▶ _Documentfragment_:
Isaac Coymans

Uit Wikipedia, de vrije encyclopedie
De Jan Roodenpoortstoren in de 18e eeuw Foto: bma.amsterdam.nl.
Het Atheneum Illustre aan de Oudezijds Voorburgwal te Amsterdam

Isaac Coymans (23 augustus 1622 - 2 februari 1673) was een koopman in dienst van de West-Indische Compagnie. Vanwege zijn pogingen de WIC in een oorlog met Denemarken te betrekken[1] is hij veroordeeld tot zes jaar opsluiting in de kelders onder de Jan Roodenpoortstoren.

Biografie[bewerken | brontekst bewerken]

Isaac was de zoon van Isaac Coymans en Weijntje Reynst; zijn moeder was een dochter van Gerard Reynst. Zijn vader was afkomstig van Hamburg, maar woonde op de Herengracht. Ze trouwden in 1620 en het echtpaar kreeg vijf kinderen, alle gedoopt in de Nieuwe Kerk.[2] Anna, hun eerste kind werd in 1622 begraven in de Oude Kerk.[3] Het echtpaar woonde toen in de Warmoesstraat 44, in een pand genaamd de Prins van Denemarken.

Op 8 juli 1631 verhuisde de vader al zijn meubelen naar zijn zwager Blommaert op Keizersgracht 139. Coymans zat in de problemen vanwege verduistering.[4]

In 1638 voer de zestienjarige Isaac naar Elmina, twee jaar later was hij terug. In 1640 stierf zijn vader in Amsterdam,[5] in 1641 stierf zijn moeder Weijntje Gerrits[6] en zijn oom Samuel Blommaert werd vervolgens tot voogd benoemd over de onmondige kinderen. In 1642 vertrok hij opnieuw naar de Goudkust; ditmaal als boekhouder en opperkoopman. Hij kreeg te maken met Jan Valkenburg, directeur van het fort in Elmina en Hendrik Carloff. In 1649 vestigde hij zich op de Fluweelenburgwal naast het Athenaeum Illustre. In 1652 trouwde hij met Helena Schuyt (1623-1678) en het echtpaar liet het jaar daarop een kind dopen in de Zuiderkerk genaamd Isaac (1653-1714).

▶ _Beschikbare gegevens_:
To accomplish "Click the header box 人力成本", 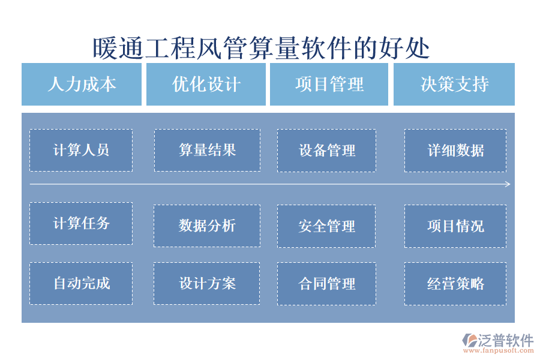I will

▶ _Opdracht_: Pak alsjeblieft de draad van het artikel over Isaac Coymans weer op na de laatste zin en schrijf het verder.

▶ _Verwacht resultaat_:
Deense Afrika Compagnie[bewerken | brontekst bewerken]

Het fort Christiansborg met Deens vlag

In maart 1659 liet Isaac Coymans samen met schepen Nicolaes Pancras en Hendrik Carloff in Hamburg een Glückstädter Afrika Compagnie oprichten, een bijna volledige Amsterdamse affaire, waardoor de Hollandse kooplieden de door kapitaalgebrek machteloze West-Indische Compagnie, maar ook Laurens de Geer en zijn Zweedse Afrika Compagnie konden beconcurreren.

De Engelsen stuurden een vloot om de Zweden te steunen in de Noordse Oorlog (1655-1660). Een tweede Nederlandse vloot onder Michiel de Ruyter werd erachteraan gestuurd om de Denen te versterken. De Denen gingen in de tegenaanval.

De commandant Samuel Schmidt (of Smith) verkocht op 15 april 1659 de Deense bezittingen, waaronder het fort Christiansborg aan Jasper van Heussen, nadat bekend werd dat Denemarken door Zweden was bezet tijdens de Deens-Zweedse Oorlog (1657-1658).[7][8] De inlanders waren niet blij met de nieuwe situatie en verzochten de Zweden terug te keren.

De WIC zou het plan tot moord hebben beraamd op een hooggeplaatste zwarte inlander, de broer van het stamhoofd van Futu, genaamd Jan Claessen, die zou moeten worden vergiftigd of anderszins zou moeten worden omgebracht.[9][10] Coymans heeft een zekere Joost Cramer, afkomstig uit Lindau, in dienst van de Deense Compagnie in een tweetal brieven van 25 maart en 13 juli 1660 op de hoogte gesteld van een Nederlandse aanval op een fort Carolusborg. Cramer zou hulp moeten vragen bij de inlanders om zich te verdedigen tegen de WIC en een aanval te doen op Fort Nassau.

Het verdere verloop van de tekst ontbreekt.